By Sheldon Hovde

A while ago, I had one of our Sales Reps drop a book on my desk called “The Ad Contrarian – Getting Beyond the Fleeting Trends, False Goals, and Dreadful Jargon of Contemporary Advertising.” Well, with a title like that it sounded interesting enough, so I took it home, read it over, and I liked it… a lot. Without going over the book in its entirety, this particular point stuck with me:

“They go to Target today, and Wal-Mart tomorrow. They wear Nikes today, and Adidas tomorrow. They sign up for Verizon today and Sprint tomorrow. Most of their buying decisions are for specific, immediate reasons. Not for mysterious sociological, cultural, or emotional reasons. Most brands are so similar, and their so-called brand personalities are so transparently contrived, that consumers have become nearly immune to “branding.”

Here’s what that meant to me. Customer loyalty only exists until something better comes along.

If I’m taking my family on a trip, I’ll compare the 2 or 3 competing airlines we have here in Canada, find the best price, and at the click of a mouse I’m done.
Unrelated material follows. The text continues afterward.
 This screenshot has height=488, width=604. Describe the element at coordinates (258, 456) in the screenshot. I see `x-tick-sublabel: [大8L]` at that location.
No amount of “branding” could have dissuaded me to do otherwise. No feel good message could have convinced me to deal only with their company regardless of price. I may prefer one over the other for various reasons. The staff may be friendlier, or the drinks may be free, but when something better comes along, I’m taking it. Done.

Now before I sit here and bash the hell out of the most widely used term in our industry “branding,” let me rewind a bit.

I’ve been to countless seminars, on Writing, Production and Sales. And every single Guru I’ve sat and watched, brought out the examples to support branding. “Name the first hamburger place that pops into your head.” Of course, the audience replies “McDonalds!” “Now, name the first Cola that you think of.” Again, the audience replies with enthusiasm “Coke!!” And there begins their reasoning for branding. If you use a branding style of advertising, of course, you’ll be top of mind. Just keep running them for long enough and you’ll win… right? They couldn’t be more wrong, and it’s sad.

 These marketing “gurus” aren’t making the case for branding, they’re making the case for having a billion dollars in the budget for marketing. There’s absolutely no comparison to McDonalds, and your local Joe Shmos’ tackle shop.

But since the Gurus brought it up (ok, I brought it up) let’s explore the “branding” of those two marketing giants. Every time you see a commercial for McDonalds they’re selling something -- their McMini sandwiches, or their coffee and muffins or whatever -- something specific, for a specific price. The objective of the ad is to boost sales for that particular product. How about Coke? Well, since Coke is by itself its own product, every ad they make is selling Coke. Maybe they’re talking about a new bottle, or how refreshing it is in summer. I suppose you could call everything they do branding because they’re selling their one and only product every single time.

Here’s the point I’m trying to make. Branding is something that happens. It’s not something you do.

So how does this relate to you and your local clients, with budgets in the hundreds or thousands? I’m going to say, remove the word “branding” from your vocabulary right now. No local business has enough cash in their pockets to rule the airwaves, run a so called “branding” campaign, and have it be nearly as effective as a well thought out, well written commercial actually selling something for them.

I remember a little while ago, I was prospecting a client for my business, and I was telling him I could create ads that would result in a much better return on his investment than what he was running currently. There was a moment or two… or three of silence, and then he replied with “But I don’t know if it’s working now. I’m just not sure if I’m going to continue with radio.” Well guess what folks, radio doesn’t work. Not if our clients with limited budgets get commercials that say, and sell, basically nothing. Put yourself in the business owner’s shoes. Imagine it’s your own money on the line. Would you write/produce differently if the ad just HAD to work?

Do “branding” campaigns have a place in local advertising? In my opinion… no. Leave it to those who can afford to play the game. You have to be selling something! Maybe it’s not a product but a giveaway. A free lesson. Whatever. But please, let’s stop the aimless, directionless advertising because either a) The Client doesn’t know what to advertise, or b) they/we have nothing to say. We may as well tell them to keep the money. My focus is to just write great ads, one at a time, and the rest will fall into place. Maybe it’ll turn into a brilliant campaign, maybe not. Now excuse me while I step off my soap box now and get back to work. A client of mine just got back from a seminar and I have some explaining to do.